Han tenido buena experiencia pero a veces en su momento si me daba miedo meterme, involucrarme tanto en el proyecto, porque decía, me voy a meter tan de lleno al proyecto y se me van a olvidar mis hijas, y no, fuimos creciendo en conjunto y ahí fuimos aprendiendo, de hecho la niña que va en la prepa en un momento llega: —¿mamá me ayudas en esta tarea de ecología?— y allí le digo —tú me tienes que enseñar, no yo enseñarte a ti— y ahí estamos y ahí fuimos ahí de la mano, pero yo creo que es muy bonito crecer con sus hijos y se olvidan de tantas cosas que hay a esa edad.  De hecho Michel que es mi hijo que ahorita ya tiene 20 años, está en un rancho donde está haciendo lo mismo que esto, él se va allá y está aquí, es como estar en el mismo lugar y llegó un momento que le dije:

—¿verdad que la locura se contagia hijo?—

Si por que llegó un momento en que despertó y empezó a hacerlo ya por su iniciativa.  Llegó una persona que en ese momento iba a abrir un campo en el Colorado y me dice,

—Sofía ¿Me puedes buscar una persona que me eche la mano en los trabajos allá?— 

Él también era a la vez tan sumiso que me dijo dilo tú, y tenía 16 años y ya la persona me dice,

—Me lo llevo y ya vi que eres líder de tu comunidad, ahora lo voy a ver con tus hijos como están—.

Pensé, me va reprobar y no, a los 16 años pasó la prueba mi hijo.

Y ha salido adelante, de hecho ya ahorita dice:

—El día que yo haga mi casa, estoy seguro de elaborar también mi sanitario seco—. 

Donde va hacer su casa, es ahí al lado de donde va a pasar la tubería de una planta tratadora y dice:

—Yo ni de broma me conecto a eso, yo no porque al final pues que son 300 metros aproximadamente donde está la planta. Cómo voy a contaminar, para que eso mismo me llegue aquí, dice pues no—.

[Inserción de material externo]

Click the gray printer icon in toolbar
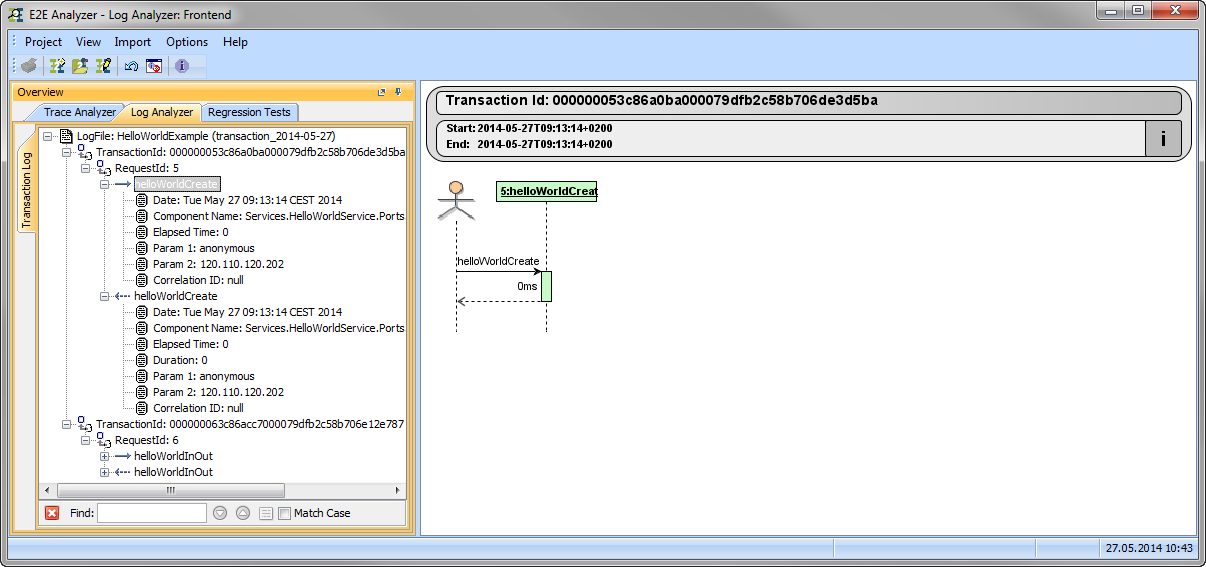The width and height of the screenshot is (1206, 567). pos(29,66)
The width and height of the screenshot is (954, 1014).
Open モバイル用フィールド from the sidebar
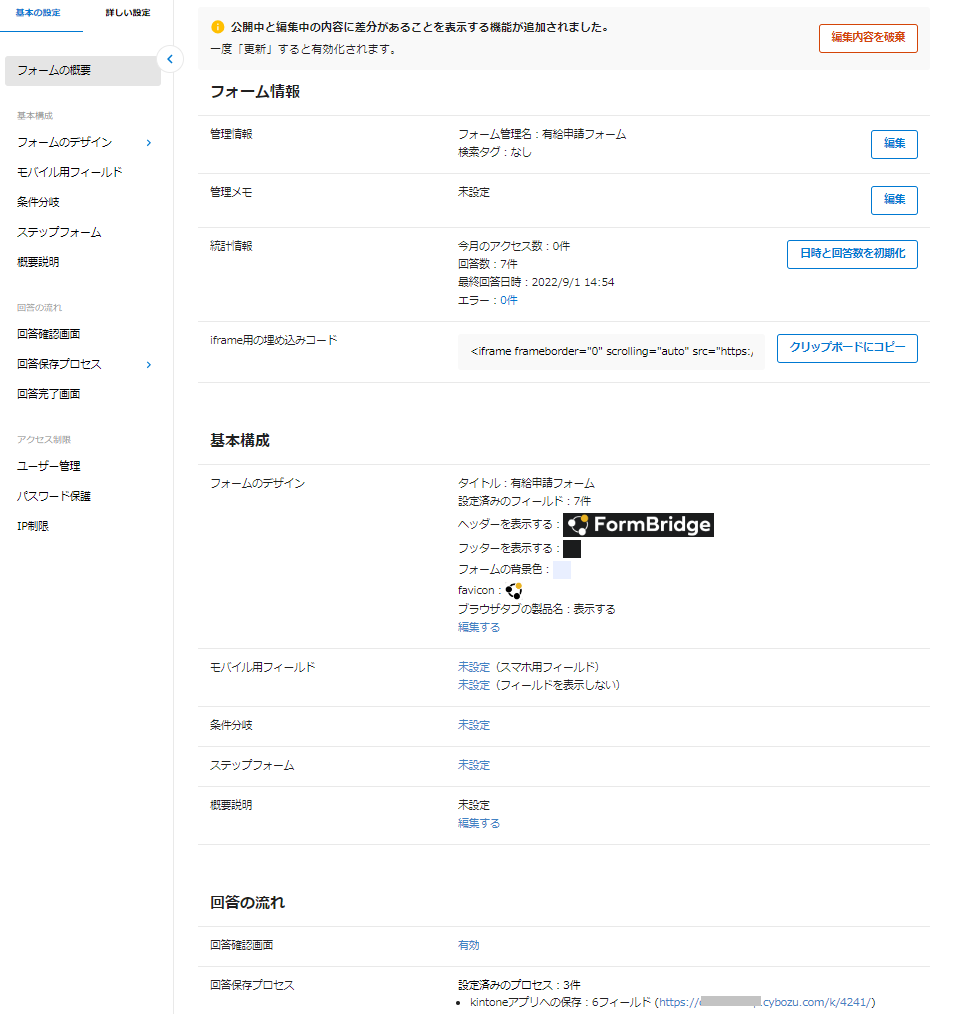(68, 172)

Pues yo creo que hemos hecho una buena familia y ojalá esas generaciones vayan creciendo de esa forma y yo creo que si, y más ahorita porque no solo nos llegó ahorros en dineros, en trabajo, sino que también en salud, en salud pues nosotros no vamos a consultas excepto la que tenemos anualmente.    No tenemos ese problema, que tuve con mis dos hijos primeros, que tenían problemas de desnutrición.  Algunas compañeras no hacen la práctica tal cual es y me dicen:

—Es que estuve desde las 5 de la mañana en el sector salud para tomar una ficha—

—¿Por qué?—

—Porque tiene gripa mi hija y tiene diarrea—

—Algo estás haciendo mal.—

Y lo analizan y es cierto, algo están haciendo mal….

Sofía se ha descubierto como líder, es otra persona y goza de su despertar.  Sus palabras conmueven y mueven su entorno.  Hacen reflexionar que el agua no es sólo vida o desarrollo, salud y bienestar, el agua es también dignidad.